Problem to solve -
Give back exactly the lines of the material below, starting with the line with "Охрана труда (18, 2424)" and going on through the line with "Evangelical Heritage Version (EHV) (49, 2332)".

Recorded data -
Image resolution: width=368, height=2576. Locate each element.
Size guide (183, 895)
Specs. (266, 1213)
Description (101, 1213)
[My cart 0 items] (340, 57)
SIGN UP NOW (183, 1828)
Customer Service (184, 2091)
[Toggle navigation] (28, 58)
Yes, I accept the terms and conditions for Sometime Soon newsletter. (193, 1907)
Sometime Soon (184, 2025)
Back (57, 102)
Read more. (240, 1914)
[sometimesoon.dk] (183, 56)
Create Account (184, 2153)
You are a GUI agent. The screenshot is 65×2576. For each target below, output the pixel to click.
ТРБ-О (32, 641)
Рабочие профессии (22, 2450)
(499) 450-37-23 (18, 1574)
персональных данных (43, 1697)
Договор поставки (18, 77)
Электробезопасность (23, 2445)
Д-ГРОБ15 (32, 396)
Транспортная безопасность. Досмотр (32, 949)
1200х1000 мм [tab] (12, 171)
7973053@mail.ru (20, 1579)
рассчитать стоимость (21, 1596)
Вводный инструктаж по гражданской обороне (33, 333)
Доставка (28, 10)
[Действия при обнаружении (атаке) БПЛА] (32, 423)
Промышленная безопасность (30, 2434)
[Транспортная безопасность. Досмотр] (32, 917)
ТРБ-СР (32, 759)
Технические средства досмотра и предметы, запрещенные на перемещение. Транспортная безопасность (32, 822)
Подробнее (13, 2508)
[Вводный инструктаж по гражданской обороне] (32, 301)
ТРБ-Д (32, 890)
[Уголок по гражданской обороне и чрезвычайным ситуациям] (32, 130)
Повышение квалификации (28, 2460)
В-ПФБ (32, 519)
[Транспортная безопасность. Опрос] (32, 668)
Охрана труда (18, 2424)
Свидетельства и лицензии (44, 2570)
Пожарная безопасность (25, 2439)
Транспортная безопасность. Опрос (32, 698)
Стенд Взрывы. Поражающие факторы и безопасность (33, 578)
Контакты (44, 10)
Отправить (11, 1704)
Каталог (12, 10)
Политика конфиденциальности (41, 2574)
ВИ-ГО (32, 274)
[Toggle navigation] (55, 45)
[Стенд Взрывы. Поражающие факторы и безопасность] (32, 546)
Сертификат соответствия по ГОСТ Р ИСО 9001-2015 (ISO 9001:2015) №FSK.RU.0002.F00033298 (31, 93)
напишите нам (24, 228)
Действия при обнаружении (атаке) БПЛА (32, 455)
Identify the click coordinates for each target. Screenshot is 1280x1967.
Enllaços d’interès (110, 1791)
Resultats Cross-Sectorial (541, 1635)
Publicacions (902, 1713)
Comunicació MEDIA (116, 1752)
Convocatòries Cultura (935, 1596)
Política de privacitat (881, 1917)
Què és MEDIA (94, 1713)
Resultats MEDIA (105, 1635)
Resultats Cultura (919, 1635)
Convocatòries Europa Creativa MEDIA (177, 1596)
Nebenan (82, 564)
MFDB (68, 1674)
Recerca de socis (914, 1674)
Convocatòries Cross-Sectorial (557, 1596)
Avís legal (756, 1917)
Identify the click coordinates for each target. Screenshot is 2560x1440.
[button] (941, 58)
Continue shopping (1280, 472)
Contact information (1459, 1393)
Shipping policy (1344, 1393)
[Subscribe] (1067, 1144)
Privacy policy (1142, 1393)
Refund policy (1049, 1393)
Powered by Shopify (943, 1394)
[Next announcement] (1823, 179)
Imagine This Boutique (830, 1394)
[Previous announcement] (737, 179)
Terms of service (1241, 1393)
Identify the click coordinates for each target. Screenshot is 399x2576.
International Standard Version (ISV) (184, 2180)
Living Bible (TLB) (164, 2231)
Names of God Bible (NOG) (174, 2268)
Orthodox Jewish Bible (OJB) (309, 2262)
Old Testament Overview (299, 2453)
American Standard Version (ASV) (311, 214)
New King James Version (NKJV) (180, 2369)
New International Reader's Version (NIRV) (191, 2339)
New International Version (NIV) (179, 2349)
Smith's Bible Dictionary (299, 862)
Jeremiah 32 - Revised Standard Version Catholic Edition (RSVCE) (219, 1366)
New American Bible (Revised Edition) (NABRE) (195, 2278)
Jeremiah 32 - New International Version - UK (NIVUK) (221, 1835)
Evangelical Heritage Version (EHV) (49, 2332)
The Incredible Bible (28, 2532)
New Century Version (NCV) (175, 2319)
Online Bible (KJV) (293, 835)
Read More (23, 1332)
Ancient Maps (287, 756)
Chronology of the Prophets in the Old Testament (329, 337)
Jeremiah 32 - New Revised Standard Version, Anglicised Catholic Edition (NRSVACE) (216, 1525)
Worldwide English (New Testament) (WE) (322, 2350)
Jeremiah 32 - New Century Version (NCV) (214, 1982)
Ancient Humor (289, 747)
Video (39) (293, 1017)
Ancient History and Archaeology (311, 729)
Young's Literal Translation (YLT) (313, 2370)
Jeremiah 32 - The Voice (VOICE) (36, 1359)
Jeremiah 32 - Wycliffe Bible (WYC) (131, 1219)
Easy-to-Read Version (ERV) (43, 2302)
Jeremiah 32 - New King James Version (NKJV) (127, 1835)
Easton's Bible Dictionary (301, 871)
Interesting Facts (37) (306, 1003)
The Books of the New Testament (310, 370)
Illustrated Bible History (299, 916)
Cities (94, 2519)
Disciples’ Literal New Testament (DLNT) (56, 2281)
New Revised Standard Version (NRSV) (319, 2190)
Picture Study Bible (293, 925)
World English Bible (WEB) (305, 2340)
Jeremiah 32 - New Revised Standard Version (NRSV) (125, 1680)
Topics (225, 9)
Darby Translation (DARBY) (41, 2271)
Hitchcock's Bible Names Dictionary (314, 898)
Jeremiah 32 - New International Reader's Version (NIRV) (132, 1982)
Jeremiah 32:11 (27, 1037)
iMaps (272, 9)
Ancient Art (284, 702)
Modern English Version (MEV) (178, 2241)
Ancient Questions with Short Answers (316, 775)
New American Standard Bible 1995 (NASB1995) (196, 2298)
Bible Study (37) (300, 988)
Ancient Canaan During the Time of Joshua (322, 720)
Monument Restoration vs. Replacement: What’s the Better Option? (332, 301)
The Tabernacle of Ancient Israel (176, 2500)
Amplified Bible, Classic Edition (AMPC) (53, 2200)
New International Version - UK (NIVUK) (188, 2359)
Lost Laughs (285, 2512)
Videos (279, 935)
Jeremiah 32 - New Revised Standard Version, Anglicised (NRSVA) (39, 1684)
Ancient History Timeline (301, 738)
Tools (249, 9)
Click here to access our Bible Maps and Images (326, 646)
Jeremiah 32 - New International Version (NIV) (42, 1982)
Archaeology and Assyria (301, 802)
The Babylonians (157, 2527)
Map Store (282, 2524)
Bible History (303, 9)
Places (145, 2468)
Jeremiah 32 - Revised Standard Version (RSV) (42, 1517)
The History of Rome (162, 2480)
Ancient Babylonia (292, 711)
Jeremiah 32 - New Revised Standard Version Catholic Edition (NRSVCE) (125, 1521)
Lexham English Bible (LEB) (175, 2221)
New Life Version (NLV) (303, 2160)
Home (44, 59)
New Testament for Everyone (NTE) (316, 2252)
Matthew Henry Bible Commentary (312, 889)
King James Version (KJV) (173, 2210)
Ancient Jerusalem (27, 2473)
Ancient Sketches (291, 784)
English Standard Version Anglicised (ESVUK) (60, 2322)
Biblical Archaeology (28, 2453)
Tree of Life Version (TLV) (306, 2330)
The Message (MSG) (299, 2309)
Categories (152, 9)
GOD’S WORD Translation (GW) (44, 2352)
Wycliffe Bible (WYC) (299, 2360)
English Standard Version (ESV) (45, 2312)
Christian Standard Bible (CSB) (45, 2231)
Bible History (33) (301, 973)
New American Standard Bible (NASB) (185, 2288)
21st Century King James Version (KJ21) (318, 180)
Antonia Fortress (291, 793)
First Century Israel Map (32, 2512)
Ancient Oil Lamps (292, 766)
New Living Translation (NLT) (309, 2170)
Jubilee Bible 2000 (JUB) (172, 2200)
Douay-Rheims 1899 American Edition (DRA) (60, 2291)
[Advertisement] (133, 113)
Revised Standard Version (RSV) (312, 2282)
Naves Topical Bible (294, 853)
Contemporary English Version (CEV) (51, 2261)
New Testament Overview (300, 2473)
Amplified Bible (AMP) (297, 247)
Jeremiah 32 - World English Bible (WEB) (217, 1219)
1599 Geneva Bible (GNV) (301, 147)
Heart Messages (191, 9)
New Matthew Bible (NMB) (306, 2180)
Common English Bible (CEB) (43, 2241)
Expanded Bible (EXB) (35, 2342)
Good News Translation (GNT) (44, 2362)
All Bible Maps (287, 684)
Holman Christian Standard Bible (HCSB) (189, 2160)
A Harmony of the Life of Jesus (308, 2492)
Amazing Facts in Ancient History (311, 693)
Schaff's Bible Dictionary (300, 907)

Completed task -
Охрана труда (18, 2424)
Свидетельства и лицензии (44, 2570)
Пожарная безопасность (25, 2439)
Транспортная безопасность. Опрос (32, 698)
Стенд Взрывы. Поражающие факторы и безопасность (33, 578)
Контакты (44, 10)
Отправить (11, 1704)
Каталог (12, 10)
Политика конфиденциальности (41, 2574)
ВИ-ГО (32, 274)
[Toggle navigation] (55, 45)
[Стенд Взрывы. Поражающие факторы и безопасность] (32, 546)
Сертификат соответствия по ГОСТ Р ИСО 9001-2015 (ISO 9001:2015) №FSK.RU.0002.F00033298 (31, 93)
напишите нам (24, 228)
Действия при обнаружении (атаке) БПЛА (32, 455)
Identify the click coordinates for each target. Screenshot is 1280x1967.
Enllaços d’interès (110, 1791)
Resultats Cross-Sectorial (541, 1635)
Publicacions (902, 1713)
Comunicació MEDIA (116, 1752)
Convocatòries Cultura (935, 1596)
Política de privacitat (881, 1917)
Què és MEDIA (94, 1713)
Resultats MEDIA (105, 1635)
Resultats Cultura (919, 1635)
Convocatòries Europa Creativa MEDIA (177, 1596)
Nebenan (82, 564)
MFDB (68, 1674)
Recerca de socis (914, 1674)
Convocatòries Cross-Sectorial (557, 1596)
Avís legal (756, 1917)
Identify the click coordinates for each target. Screenshot is 2560x1440.
[button] (941, 58)
Continue shopping (1280, 472)
Contact information (1459, 1393)
Shipping policy (1344, 1393)
[Subscribe] (1067, 1144)
Privacy policy (1142, 1393)
Refund policy (1049, 1393)
Powered by Shopify (943, 1394)
[Next announcement] (1823, 179)
Imagine This Boutique (830, 1394)
[Previous announcement] (737, 179)
Terms of service (1241, 1393)
Identify the click coordinates for each target. Screenshot is 399x2576.
International Standard Version (ISV) (184, 2180)
Living Bible (TLB) (164, 2231)
Names of God Bible (NOG) (174, 2268)
Orthodox Jewish Bible (OJB) (309, 2262)
Old Testament Overview (299, 2453)
American Standard Version (ASV) (311, 214)
New King James Version (NKJV) (180, 2369)
New International Reader's Version (NIRV) (191, 2339)
New International Version (NIV) (179, 2349)
Smith's Bible Dictionary (299, 862)
Jeremiah 32 - Revised Standard Version Catholic Edition (RSVCE) (219, 1366)
New American Bible (Revised Edition) (NABRE) (195, 2278)
Jeremiah 32 - New International Version - UK (NIVUK) (221, 1835)
Evangelical Heritage Version (EHV) (49, 2332)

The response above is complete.